具体研究内容如下：（1）菊花脑cntcp2基因的获得对cntcp2基因进行基因克隆，并通过点突变获得其snp突变；（2）转基因拟南芥中的获得构建突变的cntcp2 构建超表达载体，对拟南芥进行遗传转化，并进行转基因后代的表型观察；（3）cntcp2及其snp突变基因的功能鉴定比较和记录两种转超表达基因拟南芥的表型，分析cntcp2及其snp突变基因的功能和在植物体中的作用。

项目研究目标：（1）明确tcp2基因及其snp突变基因的功能；（2）清晰tcp2基因在植物表型变异中的功能；（3）初步得出tcp2对基因表型的影响机制.拟解决的关键问题：不同的植株之间存在着可见的差异，如颜色、大小等，任何事物都有一个原因，那么是什么引起的差异？例如素冠荷鼎，它是兰花的珍稀品种，以其姿态优美、数量极其稀少而闻名，莲瓣、素心及叶型草都比较珍贵，而素冠荷鼎却是集三者为一身，价值高达400万一苗，堪称兰花中的极品。

3. 研究的方法与方案

拟采取的研究方法：（1）菊花脑tcp2基因及其snp突变的获得使用pcr扩增获得cntcp2基因，使用pcr点突变法获得cntcp2的snp突变基因；（2）tcp2基因及其snp突变在拟南芥中的表型鉴定 构建超表达载体，使用农杆菌侵染法对拟南芥进行遗传转化，观察转基因后代的表型；（3）tcp2基因及其snp突变的功能鉴定 将拟南芥和四倍体菊花脑的表型变异进行比较，分析两者变异是否有所相同并确定tcp2的功能。

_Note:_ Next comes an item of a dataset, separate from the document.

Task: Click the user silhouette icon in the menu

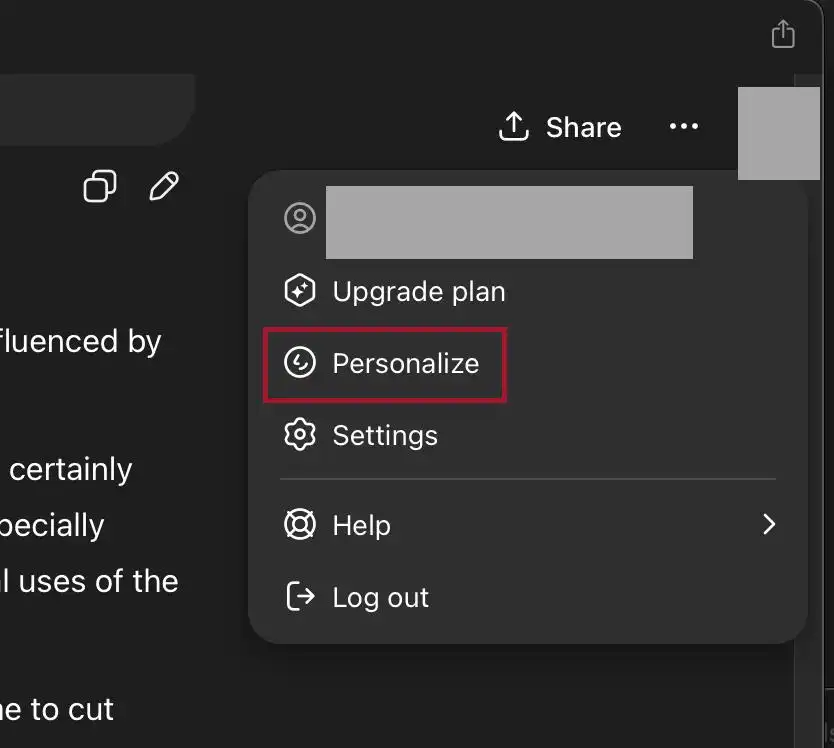Action: tap(300, 218)
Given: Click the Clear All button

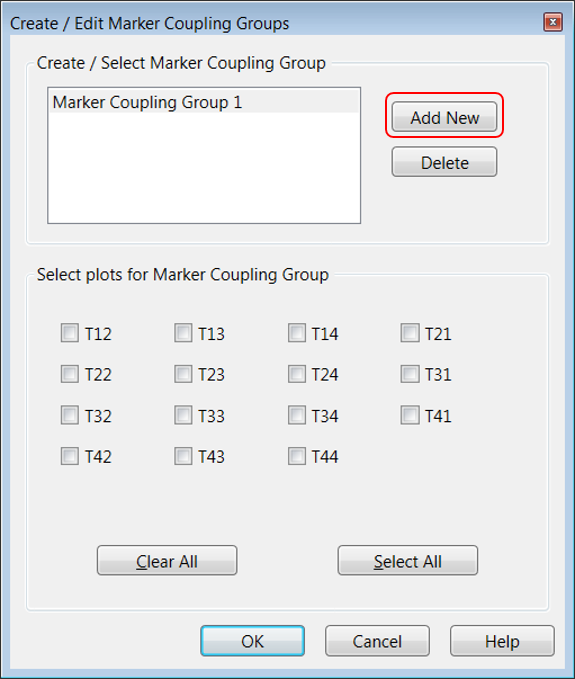Looking at the screenshot, I should pyautogui.click(x=167, y=560).
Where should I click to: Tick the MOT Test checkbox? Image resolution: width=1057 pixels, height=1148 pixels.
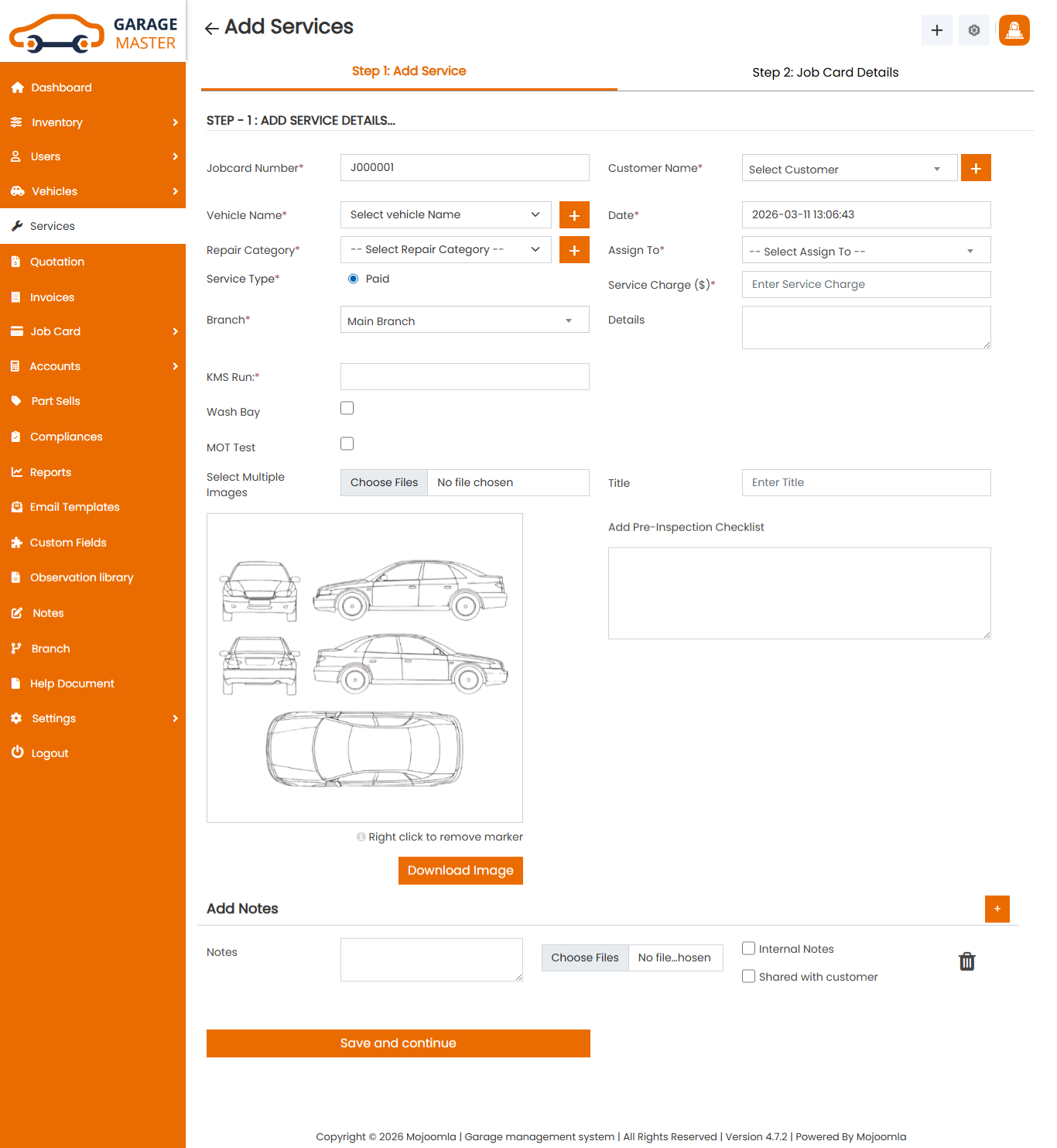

实验方案：（1）tcp2基因的克隆和点突变使用pcr技术获得cntcp2基因并将其点突变；（2）tcp2基因遗传转化采用高保真酶pcr扩增，通过引物设计在cntcp2的cdna两端引入合适的克隆酶切位点，而后利用双酶切将上述目的片段定向插入到pmdc43植物表达载体，酶切、测序检测。

把构建好的载体利用冻融法或电击转化法转入根癌农杆菌，农杆菌培养、质粒提取、酶切和测序检测,侵染拟南芥并观察表型；（3）得出结论并扩大基因范围比较拟南芥之间的差异，以及突变四倍体菊花脑的差异，从而得出tcp2是否与性状变异有关。

4. 研究创新点

本项目的创新之处在于通过对菊花脑的观察而引起思考，从而找出基因与性状的关系。

现代越来越多的基因被发现，同时每个物种又有着许多不同的性状，我们结合课本知识知道基因决定性状，因此我们结合两者进行研究，找出影响性状差异的基因，为创造优良性状品种奠定基础。

5. 研究计划与进展

研究计划（1）2017.5.20-2017.7.20研究成员的技术培训，熟悉基因克隆、转基因的技术，有利于后期的实验操作顺利进行；（2）2017.07.21-2017.10.19超表达载体的构建和拟南芥转化，并获得转基因的拟南芥；（3）2017.10.20-2018.03.20拟南芥超表达材料以及四倍体菊花脑的表型观察以及确定CnTCP2基因的功能。

预期研究成果（1）培育出带有突变TCP2基因的转基因拟南芥；（2）通过观察与分析总结出TCP2及其SNP突变与性状变异的关系；（3）延伸到其他基因，研究控制性状差异的基因。